The overseas figure fluctuates year to year. The 2008 total is down from 823 in the Pentagon’s 2007 report, but the 2007 number was up from 766 in 2006. The current total is, however, substantially less than the Cold War peak of 1,014 in 1967. Still, given that there are only 192 countries in the United Nations, 761 foreign bases is a remarkable example of imperial overstretch—even more so considering that official military reports understate the actual size of the U.S. footprint. (The official figures omit espionage bases, those located in war zones, including Iraq and Afghanistan, and miscellaneous facilities in places considered too sensitive to discuss or which the Pentagon for its own reasons chooses to exclude—e.g., in Israel, Kosovo, or Jordan.)
“The characteristic form of U.S. power outside its territory is not colonial, or indirect rule within a colonial framework of direct control, but a system of satellite or compliant states,” observes Eric Hobsbawm, the British historian of modern empires. In this sense America behaves more like the Soviet empire in Europe after World War II than the British or French empires of the nineteenth century.
To garrison its empire, as of December 2007, the United States had 510,927 service personnel (including sailors afloat) deployed in 151 foreign countries.
The reach of the U.S. military expanded rapidly after World War II and the Korean truce, when we acquired our largest overseas enclaves in the defeated countries of Germany, Italy, and Japan, and on Allied turf in Great Britain and South Korea. But despite the wartime origins of many overseas bases, they have little to do with our national security. America does not necessarily need forward-deployed military forces to engage in either offensive or defensive operations, because domestic bases are more than sufficient for those purposes. The Air Force can shuttle troops and equipment or launch bombers from continental American bases using aerial refueling, which has been standard Strategic Air Command doctrine and practice since 1951. Only after the Cold War was well under way did the Strategic Air Command expand into several overseas bases in Canada, England, Greenland, Japan, Oman, Spain, and Thailand in an effort to complicate Soviet retaliatory strategy.

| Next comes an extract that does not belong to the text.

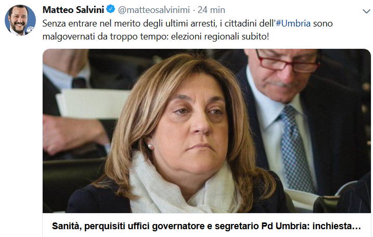Click the text line 'elezioni regionali subito!'

coord(220,36)
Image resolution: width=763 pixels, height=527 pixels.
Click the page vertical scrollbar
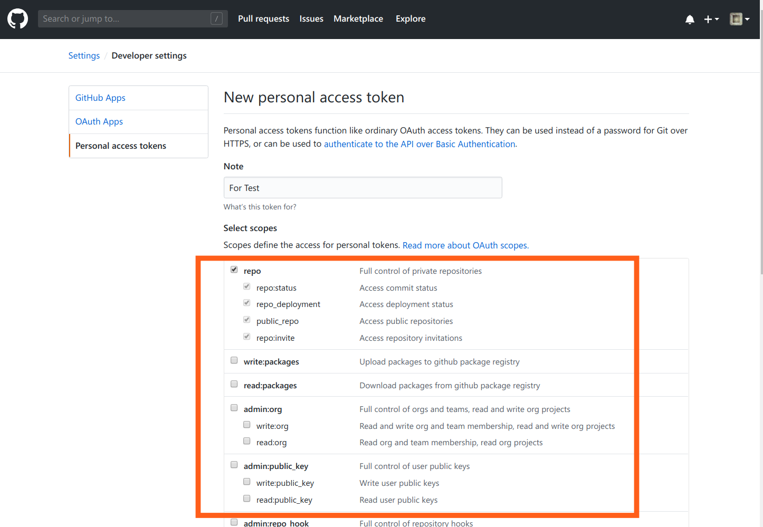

We also project power through our fleet of strategic submarines, armed with either nuclear-tipped or conventional high-explosive ballistic missiles, and some eleven naval task forces built around nuclear-powered aircraft carriers. With these floating bases dominating the seas, we need not interfere with other nations’ sovereignty by forcing land bases upon them.
In fact, the purpose of our overseas bases is to maintain U.S. dominance in the world, and to reinforce what military analyst Charles Maier calls our “empire of consumption.” The United States possesses less than 5 percent of global population but consumes about one-quarter of all global resources, including petroleum. Our empire exists so we can exploit a much greater share of the world’s wealth than we are entitled to, and so we can prevent other nations from combining against us to take their rightful share.
Some nations have, however, started to balk at America’s military presence. Thanks to the policies of the Bush administration, large majorities in numerous countries are now strongly anti-American. In June 2008, a House Foreign Affairs subcommittee issued a report titled
The most serious erosion of American power appears to be occurring in Latin America, where a majority of countries either actively detest us—particularly Venezuela, Bolivia, Ecuador, and Cuba—or are hostile to our economic policies. Most have been distrustful ever since it was revealed that the United States stood behind the late-twentieth-century tortures, disappearances, death squads, military coups, and right-wing pogroms against workers, peasants, and the educated in such countries as Argentina, Brazil, Chile, Guatemala, Nicaragua, Panama, and Uruguay. The citizens of Paraguay appear to be recent converts to anti-Americanism thanks to speculation that the United States is trying to establish a military presence there. The only places where American troops are still more or less welcome in Latin America are Colombia, El Salvador, Honduras, and, tentatively, Peru, plus a few European colonial outposts in the Caribbean.